Leslie Rice
“The resilience of the great Australian pioneer is as much a part of Australia’s kitsch DNA as Ned Kelly on his Harley-Davidson—particularly so when their escapades end in heroic failure. To courageously try is certainly better than not “havin’ a red hot go,” and as there are few things Australia loathes more than a tall poppy, perhaps best of all is to try and fail.
The heroic failure of Robert O’Hara Burke and William John Wills has enduring appeal for Australians thanks to its ability to weave in so much that we feel constitutes Australian identity—mateship, courage, hard yakka, and tragedy. Likely some idea of resilience, too, though it requires the mental gymnastics of a cognitive Nadia Comăneci to celebrate both heroic resilience and heroic death in one iconic Australian yarn. Such contradictions have never really stopped us before.

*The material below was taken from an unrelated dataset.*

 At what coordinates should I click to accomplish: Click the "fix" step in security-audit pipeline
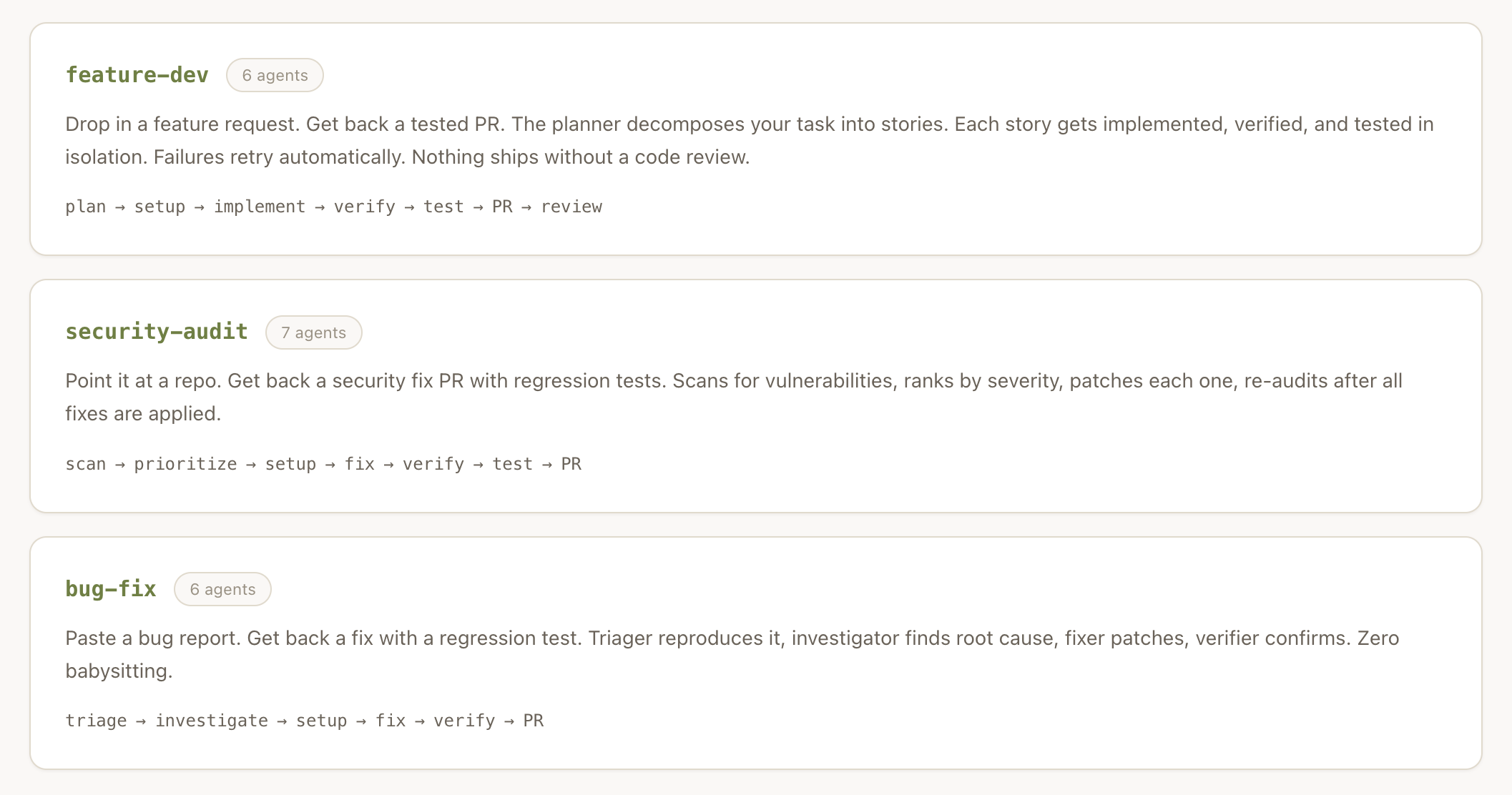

The story of Burke and Wills has inspired many Australian painters for these reasons and more—most notably, perhaps, by John Longstaff at the turn of the century and Sidney Nolan some half a decade later. Romanticising and mythologising the efforts of Australian pioneers in this way doubtlessly contributes to a national narrative that emphasises themes of self-reliance, egalitarianism, and a shared sense of identity—often at the greatest expense to nuance or critical understanding of Australian history. Valorising pioneers who were, in essence, trespassing contributes to a whitewashing of the brutal realities of colonisation.”